__Excerpt to read__.
..............................
What’s more, for the Secure Messaging measure under Stage 3, CMS has proposed reducing the threshold for those attesting from more than 25 percent down to only more than 5 percent. Here, CMS said that the reason for the reduction is that for patients who are in the hospital for an isolated incident, the hospital may not have significant reason for a follow up secure message. Also, patients may decline to access the messages received through this platform.

Proposed Stage 3 Patient Engagement Objectives and Measures for 2017 and 2018 for Eligible Hospitals and CAHs Attesting Under the Medicare EHR Incentive Program. Source: CMS

This patient electronic access conundrum is not new. Time after time I have heard frustrated doctors say that the number of patients who VDT their health data electronically is “out of their hands,” and that they shouldn’t be penalized for requirements that are out of their physical control. Broadly speaking, it’s hard to argue with this, and it seems like CMS has finally gotten that message as well.

But I also go back to a conversation I had last winter with Mark Savage, director of health information technology policy and programs for the Consumer Partnership for eHealth (CPeH), a Washington, D.C.-based patient advocacy group led by the National Partnership for Women & Families. Savage, obviously, a devout advocate for greater patient engagement, has outwardly been against dropping the VDT requirement to just one single patient. In our discussion last December, Savage said, “As a number, one patient is not enough. To go from 5 percent originally, then back to one patient, and for secure messaging, to just turn it on and then not having any patients use it, what kind of a message does that communicate to folks? That it’s important? No, it doesn’t; it suggests that the level of value has shifted in CMS’ mind.”
..............................
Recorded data
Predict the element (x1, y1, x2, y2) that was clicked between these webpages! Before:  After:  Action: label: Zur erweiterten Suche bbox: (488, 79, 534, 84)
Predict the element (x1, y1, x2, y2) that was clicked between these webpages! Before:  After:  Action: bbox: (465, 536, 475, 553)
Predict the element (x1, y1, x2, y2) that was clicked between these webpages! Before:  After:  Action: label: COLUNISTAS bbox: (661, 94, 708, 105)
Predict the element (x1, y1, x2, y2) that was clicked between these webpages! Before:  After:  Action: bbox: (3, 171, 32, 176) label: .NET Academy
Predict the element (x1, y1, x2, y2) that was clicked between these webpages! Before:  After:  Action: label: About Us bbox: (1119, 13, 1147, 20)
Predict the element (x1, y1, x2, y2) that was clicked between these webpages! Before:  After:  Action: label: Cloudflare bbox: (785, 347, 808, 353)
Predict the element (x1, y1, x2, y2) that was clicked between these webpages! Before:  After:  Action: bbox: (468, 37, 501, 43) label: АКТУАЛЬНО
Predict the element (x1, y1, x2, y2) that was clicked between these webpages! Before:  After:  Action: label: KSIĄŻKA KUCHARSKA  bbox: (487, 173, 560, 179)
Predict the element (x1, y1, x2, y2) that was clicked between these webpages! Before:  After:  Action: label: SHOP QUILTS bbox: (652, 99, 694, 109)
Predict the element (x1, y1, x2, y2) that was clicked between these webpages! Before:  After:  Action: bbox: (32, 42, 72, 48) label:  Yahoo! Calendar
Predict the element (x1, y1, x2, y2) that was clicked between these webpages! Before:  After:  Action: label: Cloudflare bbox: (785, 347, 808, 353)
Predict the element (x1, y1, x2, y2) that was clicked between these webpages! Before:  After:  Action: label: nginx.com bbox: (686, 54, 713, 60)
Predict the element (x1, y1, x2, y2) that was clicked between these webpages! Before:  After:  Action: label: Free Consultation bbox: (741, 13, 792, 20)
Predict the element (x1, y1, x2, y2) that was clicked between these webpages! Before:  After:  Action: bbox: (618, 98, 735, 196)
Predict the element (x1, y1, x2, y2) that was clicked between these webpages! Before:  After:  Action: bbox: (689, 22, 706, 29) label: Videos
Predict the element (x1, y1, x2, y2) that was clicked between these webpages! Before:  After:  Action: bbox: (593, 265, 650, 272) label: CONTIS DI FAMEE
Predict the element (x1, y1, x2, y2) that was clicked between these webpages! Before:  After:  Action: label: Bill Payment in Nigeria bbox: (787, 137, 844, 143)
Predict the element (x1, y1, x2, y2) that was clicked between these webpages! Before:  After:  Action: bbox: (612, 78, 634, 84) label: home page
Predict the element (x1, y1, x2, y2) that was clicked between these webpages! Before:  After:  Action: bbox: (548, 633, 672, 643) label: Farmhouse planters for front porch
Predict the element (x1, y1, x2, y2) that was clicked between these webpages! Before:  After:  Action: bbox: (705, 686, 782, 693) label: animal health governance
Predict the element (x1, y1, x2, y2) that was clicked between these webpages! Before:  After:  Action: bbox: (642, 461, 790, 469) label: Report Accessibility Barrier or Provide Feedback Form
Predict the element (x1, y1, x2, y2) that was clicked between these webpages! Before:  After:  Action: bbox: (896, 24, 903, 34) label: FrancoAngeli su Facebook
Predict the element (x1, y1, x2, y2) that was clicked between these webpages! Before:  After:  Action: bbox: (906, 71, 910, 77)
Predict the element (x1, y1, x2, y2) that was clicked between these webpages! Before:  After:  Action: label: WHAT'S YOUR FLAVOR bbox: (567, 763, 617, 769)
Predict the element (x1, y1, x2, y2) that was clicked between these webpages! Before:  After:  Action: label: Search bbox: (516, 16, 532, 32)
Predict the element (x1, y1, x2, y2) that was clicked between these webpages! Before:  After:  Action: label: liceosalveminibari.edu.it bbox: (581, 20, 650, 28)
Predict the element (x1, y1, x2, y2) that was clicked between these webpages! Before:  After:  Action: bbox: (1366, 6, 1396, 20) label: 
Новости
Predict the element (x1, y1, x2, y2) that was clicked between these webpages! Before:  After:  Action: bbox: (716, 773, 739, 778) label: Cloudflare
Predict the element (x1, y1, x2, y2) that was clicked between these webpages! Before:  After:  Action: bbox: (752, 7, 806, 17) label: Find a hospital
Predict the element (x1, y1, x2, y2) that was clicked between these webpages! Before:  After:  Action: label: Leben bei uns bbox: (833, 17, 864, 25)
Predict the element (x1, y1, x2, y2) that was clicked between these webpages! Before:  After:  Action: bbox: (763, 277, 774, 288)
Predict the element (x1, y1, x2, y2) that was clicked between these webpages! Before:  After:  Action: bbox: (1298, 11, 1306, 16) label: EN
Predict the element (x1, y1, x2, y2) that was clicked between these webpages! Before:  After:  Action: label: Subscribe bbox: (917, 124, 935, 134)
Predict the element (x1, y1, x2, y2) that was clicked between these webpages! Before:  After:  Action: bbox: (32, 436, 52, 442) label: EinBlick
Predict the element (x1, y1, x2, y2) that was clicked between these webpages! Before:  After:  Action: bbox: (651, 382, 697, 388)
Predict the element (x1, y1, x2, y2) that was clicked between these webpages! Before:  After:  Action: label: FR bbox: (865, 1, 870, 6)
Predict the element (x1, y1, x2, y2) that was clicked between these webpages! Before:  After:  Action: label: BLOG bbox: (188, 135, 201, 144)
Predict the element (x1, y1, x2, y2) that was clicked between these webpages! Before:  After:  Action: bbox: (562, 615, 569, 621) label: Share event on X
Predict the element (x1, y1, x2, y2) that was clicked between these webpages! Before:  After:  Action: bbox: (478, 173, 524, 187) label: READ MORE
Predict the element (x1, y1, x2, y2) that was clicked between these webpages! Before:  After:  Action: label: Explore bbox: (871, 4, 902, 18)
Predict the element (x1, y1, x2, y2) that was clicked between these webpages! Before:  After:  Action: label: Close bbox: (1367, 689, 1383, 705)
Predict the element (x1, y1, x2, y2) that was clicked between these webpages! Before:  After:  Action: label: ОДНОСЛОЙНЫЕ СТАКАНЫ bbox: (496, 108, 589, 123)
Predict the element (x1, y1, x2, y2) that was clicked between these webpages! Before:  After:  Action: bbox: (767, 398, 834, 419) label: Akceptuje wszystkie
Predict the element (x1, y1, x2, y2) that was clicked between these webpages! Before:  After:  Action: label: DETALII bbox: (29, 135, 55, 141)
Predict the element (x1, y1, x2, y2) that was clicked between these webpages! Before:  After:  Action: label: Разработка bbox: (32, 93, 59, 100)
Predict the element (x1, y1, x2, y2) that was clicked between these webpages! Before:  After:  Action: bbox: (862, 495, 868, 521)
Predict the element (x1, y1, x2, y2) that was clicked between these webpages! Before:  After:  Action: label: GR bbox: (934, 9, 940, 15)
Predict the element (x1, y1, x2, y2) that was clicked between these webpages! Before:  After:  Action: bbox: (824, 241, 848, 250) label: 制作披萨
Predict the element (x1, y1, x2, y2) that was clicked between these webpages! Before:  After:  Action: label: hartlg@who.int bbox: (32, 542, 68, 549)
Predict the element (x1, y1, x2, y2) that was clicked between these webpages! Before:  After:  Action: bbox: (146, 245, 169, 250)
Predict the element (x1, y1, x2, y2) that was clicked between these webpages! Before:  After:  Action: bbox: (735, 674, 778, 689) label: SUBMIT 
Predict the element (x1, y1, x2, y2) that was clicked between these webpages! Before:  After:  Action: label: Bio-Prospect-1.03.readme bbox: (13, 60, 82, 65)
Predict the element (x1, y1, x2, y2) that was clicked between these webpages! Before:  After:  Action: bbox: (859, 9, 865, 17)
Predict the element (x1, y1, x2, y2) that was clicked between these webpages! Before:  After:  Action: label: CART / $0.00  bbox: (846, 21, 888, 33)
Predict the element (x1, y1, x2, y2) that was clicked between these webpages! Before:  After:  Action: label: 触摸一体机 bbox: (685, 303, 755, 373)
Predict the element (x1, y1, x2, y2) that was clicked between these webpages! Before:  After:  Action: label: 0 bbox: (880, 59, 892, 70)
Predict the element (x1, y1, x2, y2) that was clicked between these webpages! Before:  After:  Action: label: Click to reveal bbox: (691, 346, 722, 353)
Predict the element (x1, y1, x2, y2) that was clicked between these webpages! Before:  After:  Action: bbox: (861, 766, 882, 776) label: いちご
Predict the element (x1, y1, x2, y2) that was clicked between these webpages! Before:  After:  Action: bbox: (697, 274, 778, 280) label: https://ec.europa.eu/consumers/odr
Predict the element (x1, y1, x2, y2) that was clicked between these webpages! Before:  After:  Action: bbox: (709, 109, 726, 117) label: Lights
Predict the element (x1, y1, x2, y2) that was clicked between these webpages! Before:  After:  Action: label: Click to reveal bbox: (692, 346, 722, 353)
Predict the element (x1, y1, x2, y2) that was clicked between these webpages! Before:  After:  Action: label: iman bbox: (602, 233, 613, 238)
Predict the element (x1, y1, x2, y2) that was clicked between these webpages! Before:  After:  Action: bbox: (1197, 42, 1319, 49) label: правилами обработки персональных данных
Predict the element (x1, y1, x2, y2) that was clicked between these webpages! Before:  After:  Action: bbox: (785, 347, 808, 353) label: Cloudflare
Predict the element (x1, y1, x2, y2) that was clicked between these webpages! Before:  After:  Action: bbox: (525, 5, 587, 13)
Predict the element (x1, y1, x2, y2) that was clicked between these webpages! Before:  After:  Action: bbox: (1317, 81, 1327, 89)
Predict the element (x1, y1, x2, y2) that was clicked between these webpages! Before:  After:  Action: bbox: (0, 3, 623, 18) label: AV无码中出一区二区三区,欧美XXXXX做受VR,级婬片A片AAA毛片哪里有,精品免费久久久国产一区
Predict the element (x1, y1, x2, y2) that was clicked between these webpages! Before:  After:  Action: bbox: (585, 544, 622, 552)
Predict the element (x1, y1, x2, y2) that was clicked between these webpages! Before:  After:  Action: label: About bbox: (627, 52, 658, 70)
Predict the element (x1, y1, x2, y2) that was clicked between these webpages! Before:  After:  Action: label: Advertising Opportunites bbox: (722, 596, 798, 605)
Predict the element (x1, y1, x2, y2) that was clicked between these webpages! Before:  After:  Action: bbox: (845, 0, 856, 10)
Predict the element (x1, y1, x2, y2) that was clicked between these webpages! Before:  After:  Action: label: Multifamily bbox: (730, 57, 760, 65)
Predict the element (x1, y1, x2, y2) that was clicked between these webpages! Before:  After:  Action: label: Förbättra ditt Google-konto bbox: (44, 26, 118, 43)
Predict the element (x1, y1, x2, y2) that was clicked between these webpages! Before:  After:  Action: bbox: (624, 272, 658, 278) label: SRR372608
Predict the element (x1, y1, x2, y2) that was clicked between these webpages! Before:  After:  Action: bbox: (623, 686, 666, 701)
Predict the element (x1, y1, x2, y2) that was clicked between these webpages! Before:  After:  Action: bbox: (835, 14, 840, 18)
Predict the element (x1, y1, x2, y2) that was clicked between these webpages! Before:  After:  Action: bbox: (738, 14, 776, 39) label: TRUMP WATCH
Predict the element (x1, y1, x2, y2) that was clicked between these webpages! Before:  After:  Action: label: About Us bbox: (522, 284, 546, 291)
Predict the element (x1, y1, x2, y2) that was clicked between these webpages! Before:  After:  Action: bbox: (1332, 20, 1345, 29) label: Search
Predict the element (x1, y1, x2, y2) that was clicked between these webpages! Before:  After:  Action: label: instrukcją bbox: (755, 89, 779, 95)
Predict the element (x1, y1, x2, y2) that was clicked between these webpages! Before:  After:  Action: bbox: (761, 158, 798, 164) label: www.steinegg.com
..............................
__Explore the material__.
**1.** List every organization named in the excerpt on CMS patient engagement measures.
**2.** In the excerpt on CMS patient engagement measures, what new threshold did CMS propose for the Stage 3 Secure Messaging measure?

__Task responses__.
**1.** CMS, the Consumer Partnership for eHealth (CPeH), and the National Partnership for Women & Families

**2.** More than 5 percent, down from more than 25 percent.